The purpose of this study was to gain insight into how community volunteers, in collaboration with teachers and the community, developed and implemented supportive school-community plans. The study forms part of the broader SHEBA (Supporting Home Environments in Beating Adversity) project (Ferreira & Ebersöhn, 2011-2013), which investigated the way in which community volunteers applied the asset-based approach in supporting vulnerable communities, by utilising school-based partnerships.
I followed a Participatory Reflection and Action (PRA) methodological approach, relied on interpretivism as meta-theory and implemented a case study research design, as this allowed me to focus on a selected issue of a broader phenomenon. In selecting the case and participants I combined convenience and purposive sampling. Thirty eight community volunteers participated, who have been involved in the broader SHEBA project and have been supporting schools in high-risk communities in the Eastern Cape province, South Africa. For data generation and documentation I relied on PRA-based workshops, observation, field notes, and visual and audio-visual techniques. I analysed and interpreted the data by means of inductive thematic analysis.

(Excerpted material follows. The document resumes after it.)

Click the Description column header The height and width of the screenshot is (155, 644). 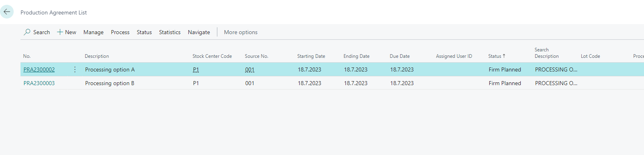pyautogui.click(x=97, y=56)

Four themes (with relevant sub-themes) emerged. The first theme relates to the roles of volunteers in school-community partnerships, indicating that community volunteers fulfilled four roles in the school-community. The second theme represents relevant partners in the school-community partnerships that were established. The third theme concerns the implementation phases of supportive school-community plans. The last theme relates to the challenges experienced by participants in school-community partnerships.

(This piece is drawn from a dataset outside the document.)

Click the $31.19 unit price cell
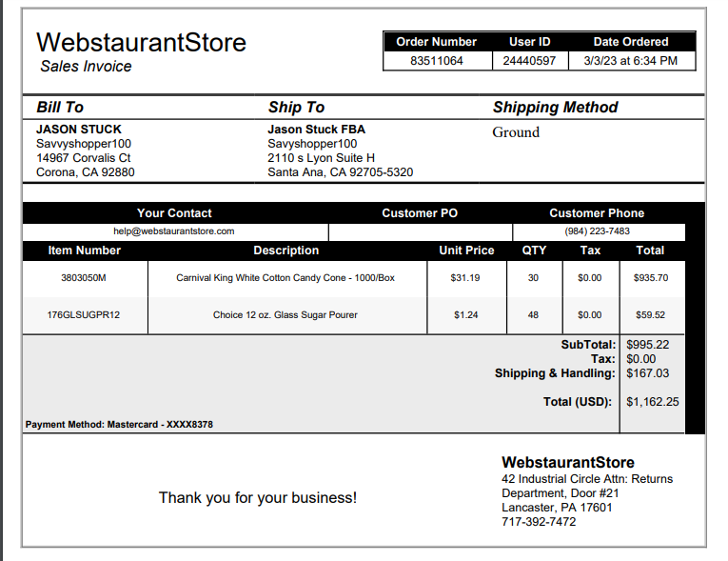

Based on the findings of this study, I posit that community volunteers possess the necessary skills to formulate and develop supportive school-community plans that can address the needs of schools, families and the community at large. Volunteers are able to identify, mobilise and manage existing assets and can become resources to the school-communities they serve. This study therefore indicates the ability of volunteers to collaboratively construct knowledge, and provide direction to supportive school-community projects they initiate in collaboration with other stakeholders, in order to support those in need of help. In this way, community volunteers can support teachers, learners and the community in addressing challenges and pursuing positive change.